*EXERCISE DIRECTIONS:* Restate word for word the lines below from the one that has "Change the Sorted by Relevance option" through the one that has "Select the bm_hy.CJBJ filter condition row", keeping both and dropping all pictures.
(MATERIAL PROVIDED)
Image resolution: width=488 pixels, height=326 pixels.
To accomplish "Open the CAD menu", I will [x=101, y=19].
(End MATERIAL PROVIDED)
(MATERIAL PROVIDED)
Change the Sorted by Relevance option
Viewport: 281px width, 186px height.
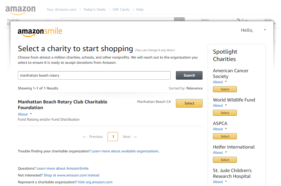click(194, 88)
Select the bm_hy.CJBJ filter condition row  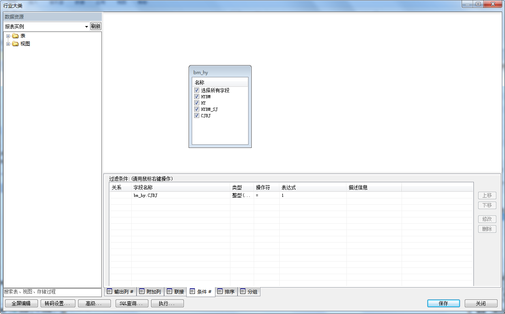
(End MATERIAL PROVIDED)
(MATERIAL PROVIDED)
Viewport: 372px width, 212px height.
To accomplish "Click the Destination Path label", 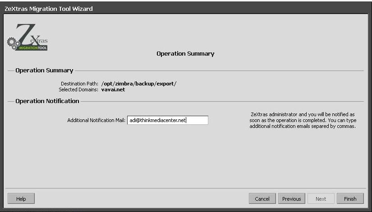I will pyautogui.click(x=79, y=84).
(End MATERIAL PROVIDED)
*ANSWER TO THIS EXERCISE:*
Change the Sorted by Relevance option
Viewport: 281px width, 186px height.
click(194, 88)
Select the bm_hy.CJBJ filter condition row  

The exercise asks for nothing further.